[Information shown — start]
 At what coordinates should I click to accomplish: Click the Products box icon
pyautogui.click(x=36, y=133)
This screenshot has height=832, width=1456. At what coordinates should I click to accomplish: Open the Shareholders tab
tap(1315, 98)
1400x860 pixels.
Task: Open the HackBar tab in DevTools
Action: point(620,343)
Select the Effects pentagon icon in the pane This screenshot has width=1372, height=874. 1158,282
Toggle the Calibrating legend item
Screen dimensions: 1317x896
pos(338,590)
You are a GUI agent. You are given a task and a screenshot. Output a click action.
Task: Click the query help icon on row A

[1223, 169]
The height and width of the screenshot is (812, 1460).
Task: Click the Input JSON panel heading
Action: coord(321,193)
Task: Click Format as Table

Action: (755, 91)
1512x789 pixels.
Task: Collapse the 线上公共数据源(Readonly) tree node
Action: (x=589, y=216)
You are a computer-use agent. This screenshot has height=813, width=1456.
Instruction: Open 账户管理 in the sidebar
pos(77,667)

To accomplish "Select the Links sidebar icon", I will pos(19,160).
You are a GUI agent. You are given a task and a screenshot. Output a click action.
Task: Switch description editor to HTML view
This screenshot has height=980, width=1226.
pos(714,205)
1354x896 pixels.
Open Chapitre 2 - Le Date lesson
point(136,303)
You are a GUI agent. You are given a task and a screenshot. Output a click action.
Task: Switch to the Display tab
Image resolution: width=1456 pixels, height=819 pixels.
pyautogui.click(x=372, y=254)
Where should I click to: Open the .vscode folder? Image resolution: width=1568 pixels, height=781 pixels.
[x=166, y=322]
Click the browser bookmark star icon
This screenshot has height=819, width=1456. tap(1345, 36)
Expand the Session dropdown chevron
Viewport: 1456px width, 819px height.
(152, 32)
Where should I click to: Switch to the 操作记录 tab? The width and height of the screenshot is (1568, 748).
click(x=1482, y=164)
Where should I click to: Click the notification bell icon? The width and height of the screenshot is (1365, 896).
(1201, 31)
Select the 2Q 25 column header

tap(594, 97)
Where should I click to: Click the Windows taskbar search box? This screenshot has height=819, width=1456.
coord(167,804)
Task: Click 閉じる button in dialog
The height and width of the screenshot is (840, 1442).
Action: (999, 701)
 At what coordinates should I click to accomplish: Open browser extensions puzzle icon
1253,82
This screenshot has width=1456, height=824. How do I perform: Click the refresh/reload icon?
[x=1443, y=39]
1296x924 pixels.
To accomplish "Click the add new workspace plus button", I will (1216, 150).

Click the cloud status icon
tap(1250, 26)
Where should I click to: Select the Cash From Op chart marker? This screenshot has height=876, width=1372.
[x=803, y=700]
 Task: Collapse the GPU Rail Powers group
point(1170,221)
[Information shown — finish]
Task details: Copy only this part of the entries above: the line with "This screenshot has height=980, width=1226.", the line with "Task: Switch to the Display tab", and the lines between, all exactly as written.

Output for this exercise:
This screenshot has height=980, width=1226.
pos(714,205)
1354x896 pixels.
Open Chapitre 2 - Le Date lesson
point(136,303)
You are a GUI agent. You are given a task and a screenshot. Output a click action.
Task: Switch to the Display tab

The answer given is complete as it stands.